The network administrators use the tranceroute command very frequently to discover the path between two network nodes. Where the tranceroute command is running is the source node and destination node is specified in the command.
traceroute
Destination can be IP address or domain name e.g. www.google.com. After successful run, the command lists down all intermediate nodes, router or computer, that comes between the source and the destination.
How traceroute works?
Before starting how traceroute works, we’ll discuss about a concept called TTL or Time To Live. This basically a field in the IP packet that specifies the hop limit. That means the maximum number of hops, intermediate network nodes, a network packet can traverse. Though the name is Time to Live, it is not related time but related to number of hops.
Now we’ll see how traceroute figures out all nodes between two network nodes with the help of this TTL field.
- The source node (PC or router) sends out User Datagram Protocol (UDP) datagrams to an invalid port address to the destination, each with a Time-To-Live (TTL) field value set to 1. The TTL value of 1 causes the datagram to “timeout” as soon as it hits the first router in the path; this router then responds with an ICMP Time Exceeded Message (TEM) indicating that the datagram has expired.

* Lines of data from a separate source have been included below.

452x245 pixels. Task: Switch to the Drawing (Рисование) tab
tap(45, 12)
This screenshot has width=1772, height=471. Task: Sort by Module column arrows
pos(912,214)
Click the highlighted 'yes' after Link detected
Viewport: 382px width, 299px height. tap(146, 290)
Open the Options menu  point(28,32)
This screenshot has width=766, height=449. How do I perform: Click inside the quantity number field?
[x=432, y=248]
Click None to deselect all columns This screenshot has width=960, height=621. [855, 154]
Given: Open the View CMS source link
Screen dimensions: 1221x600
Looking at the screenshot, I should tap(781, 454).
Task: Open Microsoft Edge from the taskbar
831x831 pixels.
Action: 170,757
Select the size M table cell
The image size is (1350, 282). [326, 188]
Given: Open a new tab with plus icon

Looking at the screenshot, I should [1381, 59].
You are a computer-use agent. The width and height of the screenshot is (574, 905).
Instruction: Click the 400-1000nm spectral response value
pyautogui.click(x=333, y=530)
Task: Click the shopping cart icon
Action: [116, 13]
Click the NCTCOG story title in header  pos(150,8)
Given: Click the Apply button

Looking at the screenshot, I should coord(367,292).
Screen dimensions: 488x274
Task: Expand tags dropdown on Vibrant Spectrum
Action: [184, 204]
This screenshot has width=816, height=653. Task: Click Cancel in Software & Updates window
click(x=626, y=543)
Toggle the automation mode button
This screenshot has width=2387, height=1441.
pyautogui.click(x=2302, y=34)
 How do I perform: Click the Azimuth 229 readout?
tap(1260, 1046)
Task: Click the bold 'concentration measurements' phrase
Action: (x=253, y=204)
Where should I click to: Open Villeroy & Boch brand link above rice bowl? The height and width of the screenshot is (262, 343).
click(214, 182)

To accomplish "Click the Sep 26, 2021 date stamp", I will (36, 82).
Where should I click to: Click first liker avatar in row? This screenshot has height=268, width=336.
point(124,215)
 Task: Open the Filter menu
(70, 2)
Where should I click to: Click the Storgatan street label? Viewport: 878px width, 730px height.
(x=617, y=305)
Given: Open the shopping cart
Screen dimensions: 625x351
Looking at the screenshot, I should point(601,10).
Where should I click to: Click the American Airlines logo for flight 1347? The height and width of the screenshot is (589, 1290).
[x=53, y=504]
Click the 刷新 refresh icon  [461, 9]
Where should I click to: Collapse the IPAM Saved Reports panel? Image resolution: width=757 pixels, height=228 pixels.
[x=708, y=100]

- Another UDP messages are sent, each with the TTL value set to one more than the previous value, which causes the next router to return ICMP TEMs.
- The steps continues until the packets actually reach the destination. Since these datagrams are trying to access an invalid port at the destination host, ICMP Port Unreachable Messages are returned, indicating an unreachable port; this event signals the traceroute program that it is finished.
In every step, traceroute records the source of each ICMP Time Exceeded Message to provide a path to the destination.